08/08/13 - 'The Drowning of Arthur Braxton' by Caroline Smailes

Since I've been back at work, with proper sit-down tea and lunch breaks and a two hour train journey there and back, I've been reading a lot more than I have done for...probably three years.  As a very recent graduate with an English degree, that is a terrible confession to make.  But since I've been home, I've been whipping through books like a mental person.  Most of them have been enjoyable and interesting, but largely passed me by.  The Drowning of Arthur Braxton by Caroline Smailes is the first book in a while which has really excited me.

Arthur Braxton is a normal - and by that, I obviously mean 'a messed up' - teenage boy living with his depressed father since his mum left them.  His world is bleak, plagued by incessant rain and constant Facebook notifications which never bring anything positive.  The adolescent voice is spot-on, drawing the reader in immediately with its chatty and informal style.  Arthur is an entirely realistic and somehow still entirely likable character, struggling with horrendous high school bullies and finding sanctuary within the curious Oracle, an abandoned swimming pool with allegedly magic water.  His tale is interspersed with those of the other unusual characters - the young and damaged Laurel whose voice starts the book and sets the scene beautifully, and the elusive Delphina as well as a host of quirky others.

Underneath the influences of fairytales and Greek mythology, the different narrative voices and the disjointed structure which somehow remains entirely cohesive, is a plain and simple love story.  The pain of growing up, the heartache of adolescent romance and the utter desperation that we all feel as we realise that the world is maybe not all it seems to be are perfectly encapsulated here.  It'll get inside your head and really make you think, and the characters stay with you long after you've closed the book. 

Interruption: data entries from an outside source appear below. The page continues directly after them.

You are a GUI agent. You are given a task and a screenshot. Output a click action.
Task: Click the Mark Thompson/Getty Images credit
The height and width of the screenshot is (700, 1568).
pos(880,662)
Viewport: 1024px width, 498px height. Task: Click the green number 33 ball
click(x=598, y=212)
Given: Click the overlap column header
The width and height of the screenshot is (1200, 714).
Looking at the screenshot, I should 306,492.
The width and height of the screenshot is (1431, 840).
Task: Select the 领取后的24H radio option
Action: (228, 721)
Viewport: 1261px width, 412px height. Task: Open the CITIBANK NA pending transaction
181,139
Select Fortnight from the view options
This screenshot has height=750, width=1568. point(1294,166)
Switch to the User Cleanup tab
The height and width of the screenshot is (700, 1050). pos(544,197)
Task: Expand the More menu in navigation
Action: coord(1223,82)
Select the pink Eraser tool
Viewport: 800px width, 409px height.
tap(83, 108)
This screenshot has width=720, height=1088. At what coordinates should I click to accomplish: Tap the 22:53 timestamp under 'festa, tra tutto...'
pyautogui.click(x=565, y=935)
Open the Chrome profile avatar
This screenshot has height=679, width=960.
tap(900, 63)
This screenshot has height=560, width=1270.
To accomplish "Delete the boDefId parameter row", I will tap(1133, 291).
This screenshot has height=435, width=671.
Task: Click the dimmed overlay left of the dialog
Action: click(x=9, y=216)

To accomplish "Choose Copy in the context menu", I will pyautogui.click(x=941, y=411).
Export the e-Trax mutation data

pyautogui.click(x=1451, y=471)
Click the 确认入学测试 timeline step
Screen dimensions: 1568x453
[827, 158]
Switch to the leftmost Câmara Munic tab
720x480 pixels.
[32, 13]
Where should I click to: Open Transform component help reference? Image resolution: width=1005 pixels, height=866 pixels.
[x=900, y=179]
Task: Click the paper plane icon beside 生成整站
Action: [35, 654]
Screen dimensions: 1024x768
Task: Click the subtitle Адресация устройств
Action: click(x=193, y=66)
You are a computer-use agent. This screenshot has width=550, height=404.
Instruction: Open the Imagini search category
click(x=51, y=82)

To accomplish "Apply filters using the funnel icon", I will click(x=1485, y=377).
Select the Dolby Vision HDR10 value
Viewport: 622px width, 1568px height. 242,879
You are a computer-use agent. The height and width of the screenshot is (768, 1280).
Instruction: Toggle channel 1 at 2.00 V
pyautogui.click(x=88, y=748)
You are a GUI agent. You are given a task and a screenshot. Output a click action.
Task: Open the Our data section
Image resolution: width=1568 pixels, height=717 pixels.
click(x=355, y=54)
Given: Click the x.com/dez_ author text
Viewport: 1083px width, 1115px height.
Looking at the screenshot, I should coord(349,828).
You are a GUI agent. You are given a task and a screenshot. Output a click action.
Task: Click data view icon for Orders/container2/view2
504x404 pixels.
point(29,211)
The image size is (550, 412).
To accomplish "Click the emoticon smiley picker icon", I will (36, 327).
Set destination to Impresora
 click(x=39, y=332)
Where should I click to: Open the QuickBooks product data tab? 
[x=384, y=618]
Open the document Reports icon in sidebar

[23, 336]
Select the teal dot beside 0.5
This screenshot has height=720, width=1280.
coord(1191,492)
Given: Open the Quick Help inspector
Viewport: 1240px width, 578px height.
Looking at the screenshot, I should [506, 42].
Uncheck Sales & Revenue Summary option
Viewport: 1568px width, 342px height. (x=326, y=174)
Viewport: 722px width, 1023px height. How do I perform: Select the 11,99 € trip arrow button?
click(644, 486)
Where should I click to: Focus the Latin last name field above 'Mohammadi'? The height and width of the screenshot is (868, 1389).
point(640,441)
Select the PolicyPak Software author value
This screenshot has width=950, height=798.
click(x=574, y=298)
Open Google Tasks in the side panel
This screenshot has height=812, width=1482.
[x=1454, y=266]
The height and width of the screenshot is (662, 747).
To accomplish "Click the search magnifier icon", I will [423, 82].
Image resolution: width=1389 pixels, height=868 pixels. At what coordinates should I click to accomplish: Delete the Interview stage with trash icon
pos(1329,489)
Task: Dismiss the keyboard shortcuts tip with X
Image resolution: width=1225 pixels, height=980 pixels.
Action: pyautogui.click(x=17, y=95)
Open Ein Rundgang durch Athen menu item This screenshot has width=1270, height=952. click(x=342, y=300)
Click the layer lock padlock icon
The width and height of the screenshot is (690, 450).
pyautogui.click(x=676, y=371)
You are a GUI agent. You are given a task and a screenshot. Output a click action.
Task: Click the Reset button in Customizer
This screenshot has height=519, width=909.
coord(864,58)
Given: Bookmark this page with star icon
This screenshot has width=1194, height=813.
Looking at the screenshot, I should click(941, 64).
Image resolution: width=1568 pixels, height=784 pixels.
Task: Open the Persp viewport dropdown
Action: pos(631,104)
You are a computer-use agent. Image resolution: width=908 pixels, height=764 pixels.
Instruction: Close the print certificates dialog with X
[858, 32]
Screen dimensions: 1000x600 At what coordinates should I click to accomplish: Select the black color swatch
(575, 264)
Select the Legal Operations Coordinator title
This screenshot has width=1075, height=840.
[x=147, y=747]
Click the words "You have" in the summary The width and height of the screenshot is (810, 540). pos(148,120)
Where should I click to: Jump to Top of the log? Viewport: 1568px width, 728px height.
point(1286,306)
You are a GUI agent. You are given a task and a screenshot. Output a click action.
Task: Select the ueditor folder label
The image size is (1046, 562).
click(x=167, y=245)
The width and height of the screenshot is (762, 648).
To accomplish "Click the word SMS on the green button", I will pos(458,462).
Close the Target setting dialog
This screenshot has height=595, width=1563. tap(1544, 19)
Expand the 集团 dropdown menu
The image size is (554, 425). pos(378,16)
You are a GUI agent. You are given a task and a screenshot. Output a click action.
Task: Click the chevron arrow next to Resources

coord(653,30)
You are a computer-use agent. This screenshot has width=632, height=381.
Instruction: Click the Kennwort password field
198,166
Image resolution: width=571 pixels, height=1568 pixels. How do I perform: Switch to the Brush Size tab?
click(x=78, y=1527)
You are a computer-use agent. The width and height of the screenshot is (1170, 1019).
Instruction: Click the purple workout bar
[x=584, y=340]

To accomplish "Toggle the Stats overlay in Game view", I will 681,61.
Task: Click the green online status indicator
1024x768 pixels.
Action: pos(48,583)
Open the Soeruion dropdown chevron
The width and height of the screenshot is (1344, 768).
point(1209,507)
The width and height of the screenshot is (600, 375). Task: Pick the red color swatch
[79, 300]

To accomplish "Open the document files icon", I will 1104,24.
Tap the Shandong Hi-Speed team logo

My favourite thing about Caroline Smailes' books is that every one I've read (and I have now read them all) is totally brilliant and totally different from all the others.  She has a wonderful ability to weave the mundane facts of ordinary modern life with something a little bit special without losing any of the story's honesty.  Her use of language is evocative, compelling and frankly stunning.  Since I finished reading this, I've recommended it to basically everyone I know and the feedback I've had so far has all been positive...as I knew it would be.